Start of Working data
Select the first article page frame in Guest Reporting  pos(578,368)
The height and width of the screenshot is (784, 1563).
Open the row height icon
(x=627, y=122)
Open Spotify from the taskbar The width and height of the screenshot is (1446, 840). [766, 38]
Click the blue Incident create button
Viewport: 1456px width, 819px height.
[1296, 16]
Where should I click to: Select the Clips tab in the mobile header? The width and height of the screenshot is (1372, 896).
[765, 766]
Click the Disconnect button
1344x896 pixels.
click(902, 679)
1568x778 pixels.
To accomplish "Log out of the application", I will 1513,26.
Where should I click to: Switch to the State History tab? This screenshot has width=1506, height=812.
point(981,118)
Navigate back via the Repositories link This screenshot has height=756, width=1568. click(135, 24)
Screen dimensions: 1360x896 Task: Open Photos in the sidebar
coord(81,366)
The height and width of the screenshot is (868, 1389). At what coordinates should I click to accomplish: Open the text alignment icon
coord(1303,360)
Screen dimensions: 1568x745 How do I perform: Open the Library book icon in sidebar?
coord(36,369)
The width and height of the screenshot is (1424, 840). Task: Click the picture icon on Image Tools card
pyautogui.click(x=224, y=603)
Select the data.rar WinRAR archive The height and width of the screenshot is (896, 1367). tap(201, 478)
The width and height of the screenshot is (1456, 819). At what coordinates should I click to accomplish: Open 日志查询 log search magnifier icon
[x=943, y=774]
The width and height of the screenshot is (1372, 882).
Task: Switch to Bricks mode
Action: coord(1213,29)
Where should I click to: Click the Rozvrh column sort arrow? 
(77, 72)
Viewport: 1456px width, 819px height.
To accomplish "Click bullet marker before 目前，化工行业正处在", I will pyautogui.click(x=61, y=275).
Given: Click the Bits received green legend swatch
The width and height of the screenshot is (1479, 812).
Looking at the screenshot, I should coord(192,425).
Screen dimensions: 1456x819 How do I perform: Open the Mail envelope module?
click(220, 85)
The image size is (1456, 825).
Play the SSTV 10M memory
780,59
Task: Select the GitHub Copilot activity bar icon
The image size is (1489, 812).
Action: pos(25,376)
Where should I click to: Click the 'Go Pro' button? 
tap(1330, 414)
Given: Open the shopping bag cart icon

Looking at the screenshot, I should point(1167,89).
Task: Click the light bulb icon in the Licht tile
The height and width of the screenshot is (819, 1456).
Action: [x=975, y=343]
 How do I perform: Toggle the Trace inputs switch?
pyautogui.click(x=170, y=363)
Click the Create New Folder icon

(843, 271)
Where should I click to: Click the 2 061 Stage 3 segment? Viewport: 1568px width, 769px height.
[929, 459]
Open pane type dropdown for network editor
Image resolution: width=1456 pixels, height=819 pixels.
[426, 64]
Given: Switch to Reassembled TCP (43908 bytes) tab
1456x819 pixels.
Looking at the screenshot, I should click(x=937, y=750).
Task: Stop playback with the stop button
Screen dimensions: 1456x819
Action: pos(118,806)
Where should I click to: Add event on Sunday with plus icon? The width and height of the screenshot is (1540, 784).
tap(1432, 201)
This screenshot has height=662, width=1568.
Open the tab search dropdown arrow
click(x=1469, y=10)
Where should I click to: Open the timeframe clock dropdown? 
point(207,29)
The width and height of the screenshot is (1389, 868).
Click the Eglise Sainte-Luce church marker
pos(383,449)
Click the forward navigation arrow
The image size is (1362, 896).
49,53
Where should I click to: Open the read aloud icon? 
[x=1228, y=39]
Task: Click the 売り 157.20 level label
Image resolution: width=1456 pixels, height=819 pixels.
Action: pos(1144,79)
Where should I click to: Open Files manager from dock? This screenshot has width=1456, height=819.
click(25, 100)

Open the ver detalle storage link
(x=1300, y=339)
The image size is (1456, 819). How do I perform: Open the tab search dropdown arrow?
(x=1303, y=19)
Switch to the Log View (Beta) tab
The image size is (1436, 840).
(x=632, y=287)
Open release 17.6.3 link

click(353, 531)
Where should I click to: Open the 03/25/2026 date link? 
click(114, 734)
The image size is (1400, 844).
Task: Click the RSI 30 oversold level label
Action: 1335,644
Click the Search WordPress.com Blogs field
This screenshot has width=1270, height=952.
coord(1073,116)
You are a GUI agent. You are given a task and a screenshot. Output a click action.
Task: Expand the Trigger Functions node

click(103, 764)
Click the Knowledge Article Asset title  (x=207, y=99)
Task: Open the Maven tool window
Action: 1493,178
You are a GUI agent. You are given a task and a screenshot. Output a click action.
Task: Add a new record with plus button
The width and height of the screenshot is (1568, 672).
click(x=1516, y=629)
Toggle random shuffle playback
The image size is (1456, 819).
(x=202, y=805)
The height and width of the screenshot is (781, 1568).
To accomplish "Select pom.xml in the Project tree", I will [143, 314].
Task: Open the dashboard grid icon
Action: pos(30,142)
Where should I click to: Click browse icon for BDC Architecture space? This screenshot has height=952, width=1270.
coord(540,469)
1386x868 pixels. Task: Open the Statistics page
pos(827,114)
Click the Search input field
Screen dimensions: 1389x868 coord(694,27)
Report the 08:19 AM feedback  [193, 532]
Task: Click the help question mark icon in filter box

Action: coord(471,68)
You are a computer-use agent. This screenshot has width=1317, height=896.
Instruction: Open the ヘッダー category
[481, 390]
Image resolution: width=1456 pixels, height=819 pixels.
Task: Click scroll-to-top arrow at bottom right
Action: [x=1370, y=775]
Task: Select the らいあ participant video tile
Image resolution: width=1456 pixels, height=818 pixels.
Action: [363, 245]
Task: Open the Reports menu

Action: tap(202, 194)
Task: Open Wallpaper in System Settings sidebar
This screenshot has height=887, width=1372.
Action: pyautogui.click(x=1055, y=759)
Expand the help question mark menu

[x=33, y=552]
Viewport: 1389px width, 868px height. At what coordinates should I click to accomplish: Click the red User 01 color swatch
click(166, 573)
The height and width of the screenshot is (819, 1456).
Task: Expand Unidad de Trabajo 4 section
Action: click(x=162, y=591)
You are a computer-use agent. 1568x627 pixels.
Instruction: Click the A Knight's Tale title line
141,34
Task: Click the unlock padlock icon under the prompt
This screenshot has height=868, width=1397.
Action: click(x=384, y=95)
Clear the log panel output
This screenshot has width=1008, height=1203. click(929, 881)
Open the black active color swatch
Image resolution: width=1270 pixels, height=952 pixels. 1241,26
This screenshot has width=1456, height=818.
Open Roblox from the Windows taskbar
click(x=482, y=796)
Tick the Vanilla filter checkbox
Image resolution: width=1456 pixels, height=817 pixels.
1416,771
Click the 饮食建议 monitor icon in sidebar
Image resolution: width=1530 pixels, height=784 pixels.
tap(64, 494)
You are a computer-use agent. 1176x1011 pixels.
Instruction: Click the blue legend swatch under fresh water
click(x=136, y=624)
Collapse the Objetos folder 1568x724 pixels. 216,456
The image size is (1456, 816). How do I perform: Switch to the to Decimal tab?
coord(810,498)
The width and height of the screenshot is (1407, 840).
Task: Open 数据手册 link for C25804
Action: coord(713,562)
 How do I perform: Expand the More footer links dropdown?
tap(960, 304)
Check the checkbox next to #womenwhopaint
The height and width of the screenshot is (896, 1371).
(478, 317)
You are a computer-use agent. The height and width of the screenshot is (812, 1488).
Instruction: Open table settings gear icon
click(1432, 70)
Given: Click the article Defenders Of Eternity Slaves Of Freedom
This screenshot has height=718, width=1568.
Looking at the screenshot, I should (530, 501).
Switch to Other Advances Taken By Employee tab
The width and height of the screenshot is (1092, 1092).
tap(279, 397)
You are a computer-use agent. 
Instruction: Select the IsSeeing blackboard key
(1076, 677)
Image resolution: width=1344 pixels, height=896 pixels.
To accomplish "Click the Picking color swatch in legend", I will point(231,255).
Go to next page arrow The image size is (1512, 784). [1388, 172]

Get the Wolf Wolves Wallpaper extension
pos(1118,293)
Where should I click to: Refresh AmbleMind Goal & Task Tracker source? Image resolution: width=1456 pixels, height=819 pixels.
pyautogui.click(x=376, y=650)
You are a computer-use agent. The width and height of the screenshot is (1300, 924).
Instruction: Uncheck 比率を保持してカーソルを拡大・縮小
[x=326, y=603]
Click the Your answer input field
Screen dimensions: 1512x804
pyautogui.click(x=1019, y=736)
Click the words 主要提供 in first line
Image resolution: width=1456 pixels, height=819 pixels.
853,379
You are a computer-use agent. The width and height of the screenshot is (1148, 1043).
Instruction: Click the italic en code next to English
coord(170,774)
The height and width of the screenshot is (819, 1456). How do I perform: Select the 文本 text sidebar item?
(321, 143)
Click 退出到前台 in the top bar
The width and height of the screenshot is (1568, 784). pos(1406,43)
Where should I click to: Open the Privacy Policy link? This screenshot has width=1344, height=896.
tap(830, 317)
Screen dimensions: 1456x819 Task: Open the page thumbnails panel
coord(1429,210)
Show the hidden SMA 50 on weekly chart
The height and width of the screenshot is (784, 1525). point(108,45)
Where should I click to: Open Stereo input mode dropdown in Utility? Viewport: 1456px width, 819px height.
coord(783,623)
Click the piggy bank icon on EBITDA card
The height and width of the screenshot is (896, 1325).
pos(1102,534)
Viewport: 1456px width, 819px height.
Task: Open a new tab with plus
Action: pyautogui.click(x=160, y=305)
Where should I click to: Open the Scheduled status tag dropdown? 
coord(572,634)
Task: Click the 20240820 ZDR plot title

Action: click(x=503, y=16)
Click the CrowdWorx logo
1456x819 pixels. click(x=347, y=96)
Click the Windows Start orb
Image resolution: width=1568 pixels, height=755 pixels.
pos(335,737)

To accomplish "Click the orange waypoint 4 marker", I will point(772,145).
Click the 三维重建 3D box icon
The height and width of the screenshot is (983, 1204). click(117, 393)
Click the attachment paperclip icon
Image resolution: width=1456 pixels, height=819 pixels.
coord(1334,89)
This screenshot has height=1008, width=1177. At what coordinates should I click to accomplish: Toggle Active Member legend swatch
End of Working data
What this task involves: Of all the entries above, how many lines contain the string "playback"? Answer with the number only.

Result for this exercise: 2